O mundo de uma forma geral e, no particular, a maioria dos brasileiros já tem convicção com provas, e não em PowerPoint, que a Justiça brasileira cumpriu péssimo papel legitimador de prender injustamente o ex-presidente da República, Luiz Inácio Lula da Silva, por inexistência de crime e de provas no caso Triplex e em todos os demais, exceto na armação comprovada do ex-juiz Sérgio Moro e o MPF liderado por Daltan Dallagnol.
A partir desta segunda-feira, 23, o ex-presidente passa a contar com um benefício legal previsto em lei que se aplica na redução de pena, embora Lula esteja decidido a não acionar este dispositivo por entender que sua liberdade precisa ser plena e total, não gradativa.
É que, como está estabelecido, Lula terá cumprido um sexto da pena a que foi condenado no caso Triplex – lembremos com PowerPoint do procurador Dallagnol e delação forjada do dono da OAS instruído por Moro – sem nenhuma prova convincente até a presente data.
Preso em Curitiba desde abril de 2018 na superintendência da PF, em Curitiba, Lula tem recebido mais estadistas e figuras relevantes da cena nacional e internacional do que todo governo Bolsonaro, mas a partir da perspectiva de soltura do ex-presidente já é indispensável conviver com sistema de segurança para protegê-lo.

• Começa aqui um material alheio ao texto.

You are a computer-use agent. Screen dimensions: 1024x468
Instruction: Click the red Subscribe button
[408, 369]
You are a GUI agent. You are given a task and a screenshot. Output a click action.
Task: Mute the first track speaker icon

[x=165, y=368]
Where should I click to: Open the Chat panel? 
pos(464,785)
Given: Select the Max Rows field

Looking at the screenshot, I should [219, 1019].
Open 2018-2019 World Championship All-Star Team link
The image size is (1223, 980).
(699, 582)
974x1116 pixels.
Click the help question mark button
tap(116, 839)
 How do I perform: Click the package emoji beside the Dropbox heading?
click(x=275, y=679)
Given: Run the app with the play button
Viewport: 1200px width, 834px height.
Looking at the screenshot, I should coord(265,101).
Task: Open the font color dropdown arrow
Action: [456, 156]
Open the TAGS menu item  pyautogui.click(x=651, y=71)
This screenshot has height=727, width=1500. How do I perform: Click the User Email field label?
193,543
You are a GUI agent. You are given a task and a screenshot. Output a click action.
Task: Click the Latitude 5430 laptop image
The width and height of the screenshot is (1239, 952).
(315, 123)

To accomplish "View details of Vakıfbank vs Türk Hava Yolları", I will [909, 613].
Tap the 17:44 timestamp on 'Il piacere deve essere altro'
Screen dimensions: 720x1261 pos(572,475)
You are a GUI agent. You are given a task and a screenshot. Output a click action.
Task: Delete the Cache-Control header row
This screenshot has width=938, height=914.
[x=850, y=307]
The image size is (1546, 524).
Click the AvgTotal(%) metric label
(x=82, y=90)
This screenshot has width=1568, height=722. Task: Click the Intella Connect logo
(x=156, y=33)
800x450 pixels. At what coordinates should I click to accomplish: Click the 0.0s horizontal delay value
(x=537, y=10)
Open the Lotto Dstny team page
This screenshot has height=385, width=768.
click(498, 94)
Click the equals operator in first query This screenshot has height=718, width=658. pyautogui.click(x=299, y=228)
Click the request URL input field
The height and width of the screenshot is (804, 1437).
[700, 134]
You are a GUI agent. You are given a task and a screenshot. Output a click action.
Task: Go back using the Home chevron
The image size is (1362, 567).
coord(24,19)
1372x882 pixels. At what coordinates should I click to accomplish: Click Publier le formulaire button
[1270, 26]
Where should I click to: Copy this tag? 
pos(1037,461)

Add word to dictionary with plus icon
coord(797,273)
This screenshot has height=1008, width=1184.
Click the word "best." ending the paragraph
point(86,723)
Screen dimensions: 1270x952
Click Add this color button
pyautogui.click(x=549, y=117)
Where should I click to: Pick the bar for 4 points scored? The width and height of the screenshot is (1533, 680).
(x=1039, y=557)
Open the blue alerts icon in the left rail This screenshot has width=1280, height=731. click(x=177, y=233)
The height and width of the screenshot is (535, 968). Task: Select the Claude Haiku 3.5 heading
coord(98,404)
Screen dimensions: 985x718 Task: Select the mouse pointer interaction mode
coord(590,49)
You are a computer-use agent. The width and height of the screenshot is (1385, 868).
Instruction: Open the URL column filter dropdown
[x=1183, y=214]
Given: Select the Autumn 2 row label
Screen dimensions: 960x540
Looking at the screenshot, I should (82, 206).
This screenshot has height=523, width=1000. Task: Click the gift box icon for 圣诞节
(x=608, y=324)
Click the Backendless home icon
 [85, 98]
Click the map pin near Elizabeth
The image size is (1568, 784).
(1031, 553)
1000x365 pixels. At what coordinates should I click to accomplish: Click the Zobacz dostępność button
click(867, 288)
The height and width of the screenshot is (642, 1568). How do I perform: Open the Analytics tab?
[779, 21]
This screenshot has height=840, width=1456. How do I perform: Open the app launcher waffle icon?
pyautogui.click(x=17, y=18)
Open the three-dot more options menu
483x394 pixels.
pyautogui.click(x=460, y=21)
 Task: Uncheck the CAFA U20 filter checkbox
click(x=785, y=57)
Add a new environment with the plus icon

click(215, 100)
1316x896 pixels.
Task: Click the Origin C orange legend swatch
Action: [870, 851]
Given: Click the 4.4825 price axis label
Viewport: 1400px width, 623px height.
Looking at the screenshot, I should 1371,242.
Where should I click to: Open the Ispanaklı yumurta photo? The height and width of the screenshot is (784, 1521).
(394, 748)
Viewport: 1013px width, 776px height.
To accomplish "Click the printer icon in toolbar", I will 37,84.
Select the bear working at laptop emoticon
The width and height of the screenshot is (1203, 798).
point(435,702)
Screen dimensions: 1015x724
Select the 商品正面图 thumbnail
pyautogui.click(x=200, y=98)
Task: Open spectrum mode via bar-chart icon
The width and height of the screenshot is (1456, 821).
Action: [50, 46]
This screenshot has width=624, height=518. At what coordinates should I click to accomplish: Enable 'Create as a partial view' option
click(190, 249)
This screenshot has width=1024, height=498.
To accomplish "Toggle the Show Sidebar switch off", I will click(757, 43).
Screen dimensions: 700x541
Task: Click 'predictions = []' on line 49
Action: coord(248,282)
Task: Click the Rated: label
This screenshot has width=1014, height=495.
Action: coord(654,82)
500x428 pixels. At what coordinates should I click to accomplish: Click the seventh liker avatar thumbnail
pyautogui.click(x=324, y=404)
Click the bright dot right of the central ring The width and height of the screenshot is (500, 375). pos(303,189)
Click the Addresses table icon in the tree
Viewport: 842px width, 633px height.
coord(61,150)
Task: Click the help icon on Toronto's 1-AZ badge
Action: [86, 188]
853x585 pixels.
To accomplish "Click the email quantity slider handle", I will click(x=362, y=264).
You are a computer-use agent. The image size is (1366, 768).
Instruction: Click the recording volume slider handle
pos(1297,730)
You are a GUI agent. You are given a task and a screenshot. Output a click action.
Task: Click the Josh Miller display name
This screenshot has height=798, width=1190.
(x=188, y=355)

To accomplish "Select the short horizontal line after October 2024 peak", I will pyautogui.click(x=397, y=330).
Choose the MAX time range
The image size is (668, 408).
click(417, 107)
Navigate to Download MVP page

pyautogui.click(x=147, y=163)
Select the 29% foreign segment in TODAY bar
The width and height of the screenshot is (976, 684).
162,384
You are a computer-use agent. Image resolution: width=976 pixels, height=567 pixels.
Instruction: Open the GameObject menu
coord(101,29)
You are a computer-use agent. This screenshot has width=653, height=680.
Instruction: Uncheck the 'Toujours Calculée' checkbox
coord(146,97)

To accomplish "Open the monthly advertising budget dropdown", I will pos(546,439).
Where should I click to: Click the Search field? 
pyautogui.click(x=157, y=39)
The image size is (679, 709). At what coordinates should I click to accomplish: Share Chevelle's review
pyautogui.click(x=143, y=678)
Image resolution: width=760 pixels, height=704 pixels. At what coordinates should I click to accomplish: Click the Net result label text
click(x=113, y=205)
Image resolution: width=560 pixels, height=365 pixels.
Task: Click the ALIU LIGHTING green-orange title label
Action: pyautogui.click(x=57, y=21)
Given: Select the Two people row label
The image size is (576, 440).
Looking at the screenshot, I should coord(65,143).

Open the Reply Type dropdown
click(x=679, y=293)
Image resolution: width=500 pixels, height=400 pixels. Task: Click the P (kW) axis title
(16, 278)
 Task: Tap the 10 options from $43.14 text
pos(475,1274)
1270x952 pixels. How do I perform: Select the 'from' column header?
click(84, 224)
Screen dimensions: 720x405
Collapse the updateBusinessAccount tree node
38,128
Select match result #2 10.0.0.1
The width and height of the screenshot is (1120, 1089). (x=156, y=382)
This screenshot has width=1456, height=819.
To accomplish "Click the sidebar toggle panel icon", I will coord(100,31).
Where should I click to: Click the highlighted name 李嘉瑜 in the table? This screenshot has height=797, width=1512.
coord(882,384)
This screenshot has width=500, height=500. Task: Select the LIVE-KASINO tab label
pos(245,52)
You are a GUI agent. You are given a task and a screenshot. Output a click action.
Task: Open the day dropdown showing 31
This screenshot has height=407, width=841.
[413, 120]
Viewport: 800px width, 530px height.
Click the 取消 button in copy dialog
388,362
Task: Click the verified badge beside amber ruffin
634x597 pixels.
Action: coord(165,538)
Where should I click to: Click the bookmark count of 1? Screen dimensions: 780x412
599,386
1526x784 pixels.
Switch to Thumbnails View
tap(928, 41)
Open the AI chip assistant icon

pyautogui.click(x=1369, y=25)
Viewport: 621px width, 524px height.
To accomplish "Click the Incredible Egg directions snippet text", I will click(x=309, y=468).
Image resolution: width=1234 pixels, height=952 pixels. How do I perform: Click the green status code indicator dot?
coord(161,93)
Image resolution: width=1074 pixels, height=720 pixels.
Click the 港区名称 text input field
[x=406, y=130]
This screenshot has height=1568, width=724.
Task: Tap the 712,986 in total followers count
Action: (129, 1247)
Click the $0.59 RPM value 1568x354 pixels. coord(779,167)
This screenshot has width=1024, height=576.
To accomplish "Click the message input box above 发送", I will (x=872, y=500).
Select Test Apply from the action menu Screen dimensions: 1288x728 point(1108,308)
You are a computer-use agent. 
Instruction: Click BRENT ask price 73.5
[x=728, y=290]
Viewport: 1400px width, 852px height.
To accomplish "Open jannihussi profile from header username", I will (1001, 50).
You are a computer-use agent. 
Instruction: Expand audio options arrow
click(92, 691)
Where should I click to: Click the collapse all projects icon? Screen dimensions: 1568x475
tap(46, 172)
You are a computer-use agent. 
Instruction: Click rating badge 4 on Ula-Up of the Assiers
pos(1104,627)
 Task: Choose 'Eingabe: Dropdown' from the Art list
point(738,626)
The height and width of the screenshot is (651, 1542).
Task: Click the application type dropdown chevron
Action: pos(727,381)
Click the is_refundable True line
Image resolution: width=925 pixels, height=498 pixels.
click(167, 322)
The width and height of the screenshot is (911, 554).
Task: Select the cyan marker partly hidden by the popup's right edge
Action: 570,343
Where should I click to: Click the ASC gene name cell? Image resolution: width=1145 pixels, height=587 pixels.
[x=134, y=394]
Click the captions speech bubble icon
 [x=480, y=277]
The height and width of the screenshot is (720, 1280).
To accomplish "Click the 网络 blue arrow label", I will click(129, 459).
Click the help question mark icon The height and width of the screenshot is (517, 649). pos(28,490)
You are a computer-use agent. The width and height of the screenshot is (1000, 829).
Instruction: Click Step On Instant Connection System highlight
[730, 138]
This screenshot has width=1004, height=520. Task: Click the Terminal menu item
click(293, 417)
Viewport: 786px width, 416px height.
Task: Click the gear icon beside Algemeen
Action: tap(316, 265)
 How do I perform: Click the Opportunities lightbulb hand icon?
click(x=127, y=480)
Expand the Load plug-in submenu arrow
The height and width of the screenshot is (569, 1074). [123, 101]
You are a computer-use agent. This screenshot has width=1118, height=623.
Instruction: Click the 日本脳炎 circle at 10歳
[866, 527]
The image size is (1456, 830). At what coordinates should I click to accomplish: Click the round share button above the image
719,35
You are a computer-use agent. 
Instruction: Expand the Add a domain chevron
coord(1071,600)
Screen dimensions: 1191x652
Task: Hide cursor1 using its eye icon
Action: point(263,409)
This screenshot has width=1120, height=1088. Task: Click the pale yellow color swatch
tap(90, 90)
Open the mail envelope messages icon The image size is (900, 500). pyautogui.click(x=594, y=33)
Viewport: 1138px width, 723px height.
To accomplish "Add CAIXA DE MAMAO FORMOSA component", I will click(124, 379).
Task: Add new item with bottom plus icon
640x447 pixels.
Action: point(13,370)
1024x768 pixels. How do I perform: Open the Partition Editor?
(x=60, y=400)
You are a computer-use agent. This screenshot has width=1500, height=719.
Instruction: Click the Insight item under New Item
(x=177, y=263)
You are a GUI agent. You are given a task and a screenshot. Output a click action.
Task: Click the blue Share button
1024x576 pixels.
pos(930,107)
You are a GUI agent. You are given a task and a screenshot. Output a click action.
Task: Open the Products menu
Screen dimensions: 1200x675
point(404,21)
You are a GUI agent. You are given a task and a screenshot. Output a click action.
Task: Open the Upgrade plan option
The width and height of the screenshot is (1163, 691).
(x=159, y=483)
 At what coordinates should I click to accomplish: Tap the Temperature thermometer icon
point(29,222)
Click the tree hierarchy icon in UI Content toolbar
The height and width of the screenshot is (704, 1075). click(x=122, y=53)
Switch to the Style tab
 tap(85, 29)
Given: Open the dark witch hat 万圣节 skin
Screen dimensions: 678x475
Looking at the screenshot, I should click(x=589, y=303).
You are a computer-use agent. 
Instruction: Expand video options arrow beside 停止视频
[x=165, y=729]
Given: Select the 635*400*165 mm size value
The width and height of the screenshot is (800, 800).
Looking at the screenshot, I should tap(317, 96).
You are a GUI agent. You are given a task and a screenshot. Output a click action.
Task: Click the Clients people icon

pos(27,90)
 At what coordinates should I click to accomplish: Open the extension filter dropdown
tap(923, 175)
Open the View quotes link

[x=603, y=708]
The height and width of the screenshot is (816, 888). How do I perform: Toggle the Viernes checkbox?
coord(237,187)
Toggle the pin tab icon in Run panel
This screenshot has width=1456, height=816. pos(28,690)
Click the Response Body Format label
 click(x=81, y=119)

Enlouquecidos na fúria anti-petista, milicianos fascistas espalhados pelo País já manifestam publicamente o desejo até de matar Lula por não terem destruído a história e a vida em si do mais importante presidente do Brasil das últimas décadas. Trocando em miúdos, diante da projeção plausível de liberdade de Lula é algo indispensável, mesmo que paranóico, conviver com forte esquema de segurança porque o Brasil precisa de Lula para reparar e recuperar nossa combalida Democracia pondo no prumo do desenvolvimento humano o futuro do País.